Page text start
Full-Stack Ecosystem -- v1.3.5.2 Addendum¶

This addendum extends the Full-Stack Ecosystem Demo with the v1.3.5.2 end-to-end scenario. It wires together the four v1.3.5.2 addendum scenarios -- Web Frontend stress test, Distiller Bridge vocabulary evolution, Open Science cross-project FAIR audit, and Sky-Parlour context-enricher integration -- under a single OpenTelemetry trace and a single event bus.

The goal is operational: validate that the four subsystems behave correctly when their failure and recovery cycles overlap, not just when exercised in isolation.

Scenario Overview¶

Topology¶

  +--------------------+       vocabulary.mismatch
  |  Distiller Bridge  |---------------------+
  +--------------------+                     |
            |                                v
            | workflow.step           +--------------+
            v                         | EventBus     |
  +--------------------+  subscribe   |  (central)   |
  |   Web Frontend     |<-------------|              |
  |   stress panel     |              +--------------+
  +--------------------+                ^         ^
            |                           |         |
            | trace (OTel)              |         |
            v                           |         |
  +--------------------+       fair.*   |         |   workflow.step
  |   Open Science     |----------------+         +----------------+
  |   FAIR audit       |                                           |
  +--------------------+                                           |
                                                                   v
                                                        +--------------------+
                                                        |   Sky-Parlour      |
                                                        |   context enricher |
                                                        +--------------------+

Participants¶

Subsystem	Role	Primary Event Contribution	Addendum
Web Frontend	Stress publisher + observer	`workflow.step` at ~1000/sec	web-frontend-v1352-addendum.md
Distiller Bridge	Vocabulary change source	`vocabulary.mismatch`	distiller-bridge-v1352-addendum.md
Open Science	Subscriber + auditor	`fair.`, `cross_project.`	open-science-v1352-addendum.md
Sky-Parlour	Downstream visualizer	consumes everything above	skyparlour-v1352-addendum.md

Reference Notebook¶

The scenario is captured as a runnable walkthrough in notebooks/32_full_stack_ecosystem_demo.ipynb. The notebook imports each subsystem's setup helper, registers subscribers in the correct order, drives the scenario from the top of the topology down, and records metrics and spans for post-run inspection. Use the notebook as the authoritative starting point; the sections below describe the same run at prose level.

Sequencing the End-to-End Run¶

The scenario runs in four overlapping phases. Each phase introduces events that the downstream phases consume.

Phase A -- Quiescent Baseline (t+0 to t+5 s)¶

The event bus is started, all four subsystems attach their subscribers, and the OTel tracer is initialized. No synthetic traffic yet. The baseline captures idle metrics so that later deltas are interpretable.
Page text end
Dataset rows start
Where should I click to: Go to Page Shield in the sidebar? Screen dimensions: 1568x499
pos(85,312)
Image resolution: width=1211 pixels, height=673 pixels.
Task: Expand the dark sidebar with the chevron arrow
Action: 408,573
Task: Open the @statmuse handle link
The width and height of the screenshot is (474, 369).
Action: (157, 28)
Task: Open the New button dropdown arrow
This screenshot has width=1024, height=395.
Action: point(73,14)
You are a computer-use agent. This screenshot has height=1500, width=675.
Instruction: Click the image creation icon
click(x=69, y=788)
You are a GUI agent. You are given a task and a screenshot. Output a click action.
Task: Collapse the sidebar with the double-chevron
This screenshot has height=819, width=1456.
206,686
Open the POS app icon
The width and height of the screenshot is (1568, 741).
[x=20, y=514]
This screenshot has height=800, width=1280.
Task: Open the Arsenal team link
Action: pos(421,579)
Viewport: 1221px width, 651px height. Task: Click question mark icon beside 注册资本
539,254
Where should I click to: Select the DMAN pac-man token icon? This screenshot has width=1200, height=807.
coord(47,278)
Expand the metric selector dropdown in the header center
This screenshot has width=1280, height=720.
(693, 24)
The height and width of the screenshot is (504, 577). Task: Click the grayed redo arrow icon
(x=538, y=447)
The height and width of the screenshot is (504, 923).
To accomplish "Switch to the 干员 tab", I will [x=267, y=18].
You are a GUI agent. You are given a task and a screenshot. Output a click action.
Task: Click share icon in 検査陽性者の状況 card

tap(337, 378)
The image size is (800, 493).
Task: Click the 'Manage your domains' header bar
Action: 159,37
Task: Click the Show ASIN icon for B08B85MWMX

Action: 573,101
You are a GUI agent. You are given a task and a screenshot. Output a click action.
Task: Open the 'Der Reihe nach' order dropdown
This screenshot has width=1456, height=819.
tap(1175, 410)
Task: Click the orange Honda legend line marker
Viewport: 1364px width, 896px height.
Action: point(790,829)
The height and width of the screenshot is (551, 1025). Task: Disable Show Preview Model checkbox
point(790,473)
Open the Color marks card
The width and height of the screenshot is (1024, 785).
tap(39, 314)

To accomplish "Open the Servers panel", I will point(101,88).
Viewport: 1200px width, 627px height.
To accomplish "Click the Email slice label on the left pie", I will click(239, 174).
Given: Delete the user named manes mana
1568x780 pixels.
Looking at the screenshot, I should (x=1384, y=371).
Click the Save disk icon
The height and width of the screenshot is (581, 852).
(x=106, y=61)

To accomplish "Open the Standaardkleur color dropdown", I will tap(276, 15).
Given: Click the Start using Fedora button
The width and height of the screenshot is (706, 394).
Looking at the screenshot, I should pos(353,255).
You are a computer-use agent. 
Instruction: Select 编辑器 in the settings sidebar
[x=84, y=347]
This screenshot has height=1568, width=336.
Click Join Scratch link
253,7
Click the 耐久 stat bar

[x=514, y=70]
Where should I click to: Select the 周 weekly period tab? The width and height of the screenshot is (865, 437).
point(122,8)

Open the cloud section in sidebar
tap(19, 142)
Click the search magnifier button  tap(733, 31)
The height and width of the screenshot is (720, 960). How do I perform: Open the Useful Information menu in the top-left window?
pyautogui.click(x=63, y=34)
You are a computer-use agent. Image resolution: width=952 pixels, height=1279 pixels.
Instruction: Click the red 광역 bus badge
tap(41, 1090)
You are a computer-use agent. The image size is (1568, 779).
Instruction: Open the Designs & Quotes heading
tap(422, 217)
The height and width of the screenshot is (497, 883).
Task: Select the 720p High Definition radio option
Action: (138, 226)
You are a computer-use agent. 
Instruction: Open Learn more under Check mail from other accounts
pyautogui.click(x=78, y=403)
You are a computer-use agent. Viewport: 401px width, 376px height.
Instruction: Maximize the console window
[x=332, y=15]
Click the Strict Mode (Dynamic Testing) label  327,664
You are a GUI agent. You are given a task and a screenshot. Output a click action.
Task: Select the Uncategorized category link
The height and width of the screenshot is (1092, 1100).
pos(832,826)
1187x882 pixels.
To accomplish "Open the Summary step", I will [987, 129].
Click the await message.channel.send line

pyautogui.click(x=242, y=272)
Dataset rows end
_Directions:_
1. From the full-stack ecosystem addendum, list every addendum file name given in the Participants table.
2. Proceed with the full-stack ecosystem addendum from its last sentence onward.

_Response list:_
1.
- web-frontend-v1352-addendum.md
- distiller-bridge-v1352-addendum.md
- open-science-v1352-addendum.md
- skyparlour-v1352-addendum.md

2.
Phase B -- Vocabulary Evolution (t+5 s to t+10 s)¶

The Distiller Bridge receives a Fornax class map with two additions and one removal (see the Distiller Bridge addendum for the exact deltas). The bridge emits three vocabulary.mismatch events. The Open Science subscriber schedules a cross-project reconciliation check and begins collecting evidence.

Phase C -- Stress Burst (t+10 s to t+20 s)¶

The Web Frontend stress harness begins publishing workflow.step events at 1000/sec for 10 seconds. Sky-Parlour's bridge forwards the events to the Phase-17 enricher. Open Science remains subscribed; its fair.check cadence is set low enough (every 30 seconds) that the burst does not trigger a duplicate check.

Phase D -- Cross-Project FAIR Audit (t+20 s to t+35 s)¶

With the vocabulary change reconciled and the stress burst concluded, Open Science triggers a full assess_cross_project run against FCC, PAOM, and AOME. Sky-Parlour renders the resulting fair.principle. evaluated events live. The final cross_project.assessment.completed event carries the headline scores.

OpenTelemetry Trace Layout¶

A single root span -- ecosystem.v1352.run -- wraps the entire scenario. Each phase and each subsystem adds nested spans. The resulting trace is self-contained: operators can filter by span name to zoom into any subsystem.

Top-Level Span Hierarchy¶

Level	Span Name	Parent	Typical Duration
0	`ecosystem.v1352.run`	(root)	~35 s
1	`phase.baseline`	root	5 s
1	`phase.vocab_evolution`	root	5 s
1	`phase.stress_burst`	root	10 s
1	`phase.fair_audit`	root	15 s

Subsystem-Level Span Names¶

Subsystem	Span Name	Emitted Per
Event bus	`event.publish`	Event
Subscribers	`subscriber.invoke`	Delivery
Action engine	`workflow.step`	Step
Vocabulary loader	`vocab.verify`	Verification run
Compliance	`compliance.reaudit`	Affected requirement
FAIR audit	`fair.principle.evaluate`	Principle per project
Cross-project	`federation.assess`	Assessment run
Visualization	`viz.bridge.forward`	Forwarded payload

Correlating Cross-Subsystem Spans¶

Every event carries a trace_id attribute generated at publish time by the event bus. Subscribers attach their spans to that trace ID, which means a single event produced in phase B can be followed through its reception in phase C (Sky-Parlour) and its contribution to phase D (Open Science). The trace viewer is the correct tool for walking this path; logs alone are insufficient because the bus is asynchronous.

Metric Names and Healthy Ranges¶

The scenario emits the following metrics. All are standard FccMetrics types.

Metric	Type	Phase Where Relevant	Healthy Range
`events.published`	Counter	all	rising monotonically
`events.delivered`	Counter	all	within 1% of `published`
`events.dropped`	Counter	C	< 1% of published
`events.dlq.size`	Gauge	B, C	< 100
`vocab.verify.diff.count`	Counter	B	matches injected delta (3)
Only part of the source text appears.